Approval came after Phase III data showed that in patients taking Empliciti (elotuzumab) as well as lenalidomide/dexamethasone the disease progressed more slowly (difference in medians of 4.2 months) than in those taking the latter regimen alone.

Also, extended follow-up data showed a 53 percent relative improvement in the progression free survival (PFS) rate at three years (23 percent versus 15 percent), the firms noted, while, on the safety side, the most common side effects of the drug were found to be infusion-related reactions, diarrhoea, cough, herpes zoster, nasopharyngitis, pneumonia, upper respiratory tract infection, lymphopenia and weight loss.

Fifth indication for Opdivo
Meanwhile, the European Commission has also handed down a fifth approval for BMS' Opdivo (nivolumab), this time in combination with Yervoy (ipilimumab) for the treatment of advanced (unresectable or metastatic) melanoma in adults, representing the first and only approved combination of two immuno-oncology agents in the region.

The decision was based on findings from the Phase III Checkmate-067 study, which showed a median PFS of 11.5 months for the Opdivo/Yervoy arm and 6.9 months for Opdivo, versus 2.9 months for Yervoy. The combination also demonstrated a 58 percent reduction in the risk of disease progression compared to Yervoy, while Opdivo cut the risk by 43 percent.

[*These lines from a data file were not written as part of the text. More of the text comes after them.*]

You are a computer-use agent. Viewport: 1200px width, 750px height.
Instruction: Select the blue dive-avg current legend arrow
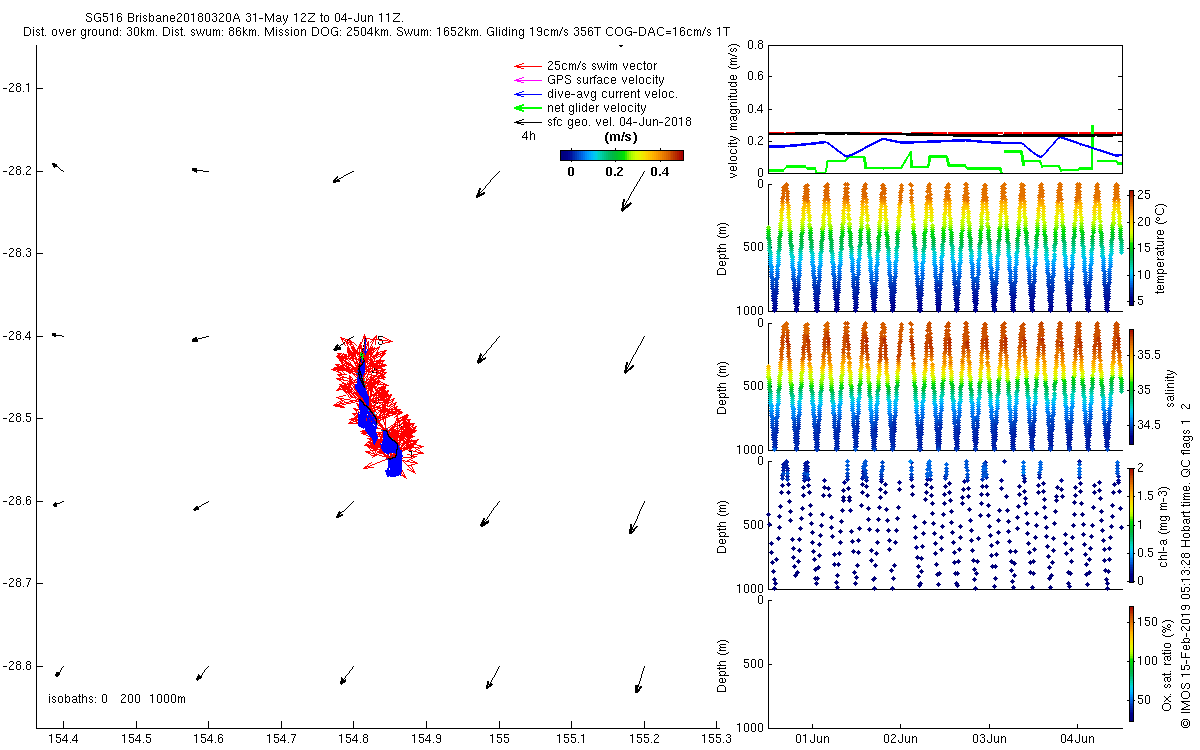526,94
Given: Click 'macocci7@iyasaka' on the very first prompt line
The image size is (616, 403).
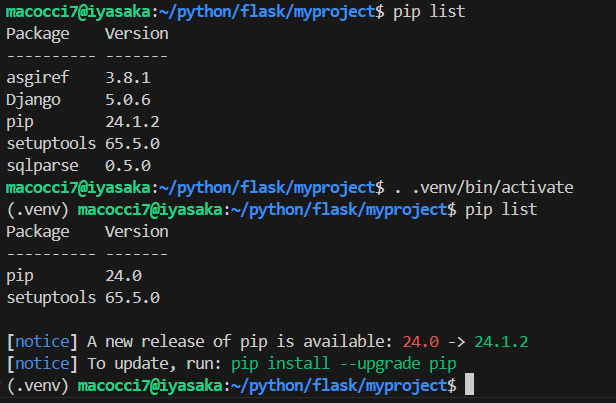Looking at the screenshot, I should (x=80, y=11).

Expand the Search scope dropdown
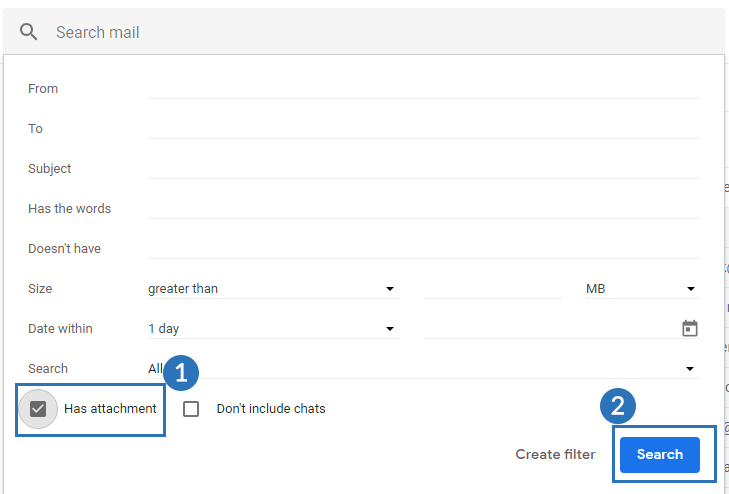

Recently published data from the Phase II CheckMate-069 trial showed that the combination demonstrated a two-year overall survival rate of 69 percent compared to 53 percent for Yervoy alone in patients with BRAF wild-type advanced melanoma.

"Both nivolumab and ipilimumab have changed survival expectations in advanced melanoma over the last few years and these latest data show us that combining these two immunotherapies is an effective two-pronged attack against the cancer," said Dr James Larkin, consultant medical oncologist at The Royal Marsden.